_PROBLEM TO SOLVE_
The complete listing should be copied out exactly.

_DATA EXCERPTS_

....................

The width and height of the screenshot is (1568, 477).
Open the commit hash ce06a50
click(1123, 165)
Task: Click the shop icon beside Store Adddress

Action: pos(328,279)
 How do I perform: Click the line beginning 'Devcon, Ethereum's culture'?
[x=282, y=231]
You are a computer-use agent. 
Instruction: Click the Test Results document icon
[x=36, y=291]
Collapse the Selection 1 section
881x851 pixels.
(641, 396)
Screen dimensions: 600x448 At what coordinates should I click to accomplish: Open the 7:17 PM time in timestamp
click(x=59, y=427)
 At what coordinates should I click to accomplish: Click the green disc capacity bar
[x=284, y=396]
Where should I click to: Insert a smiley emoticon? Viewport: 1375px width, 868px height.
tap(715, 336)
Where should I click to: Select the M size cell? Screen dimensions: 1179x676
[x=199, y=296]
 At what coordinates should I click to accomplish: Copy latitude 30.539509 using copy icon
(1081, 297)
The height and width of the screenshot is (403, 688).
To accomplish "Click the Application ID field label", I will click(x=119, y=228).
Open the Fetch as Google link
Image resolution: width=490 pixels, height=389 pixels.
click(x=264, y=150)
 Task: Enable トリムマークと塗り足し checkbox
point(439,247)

....................

_TASK SOLUTION_
The width and height of the screenshot is (1568, 477).
Open the commit hash ce06a50
click(1123, 165)
Task: Click the shop icon beside Store Adddress

Action: pos(328,279)
 How do I perform: Click the line beginning 'Devcon, Ethereum's culture'?
[x=282, y=231]
You are a computer-use agent. 
Instruction: Click the Test Results document icon
[x=36, y=291]
Collapse the Selection 1 section
881x851 pixels.
(641, 396)
Screen dimensions: 600x448 At what coordinates should I click to accomplish: Open the 7:17 PM time in timestamp
click(x=59, y=427)
 At what coordinates should I click to accomplish: Click the green disc capacity bar
[x=284, y=396]
Where should I click to: Insert a smiley emoticon? Viewport: 1375px width, 868px height.
tap(715, 336)
Where should I click to: Select the M size cell? Screen dimensions: 1179x676
[x=199, y=296]
 At what coordinates should I click to accomplish: Copy latitude 30.539509 using copy icon
(1081, 297)
The height and width of the screenshot is (403, 688).
To accomplish "Click the Application ID field label", I will click(x=119, y=228).
Open the Fetch as Google link
Image resolution: width=490 pixels, height=389 pixels.
click(x=264, y=150)
 Task: Enable トリムマークと塗り足し checkbox
point(439,247)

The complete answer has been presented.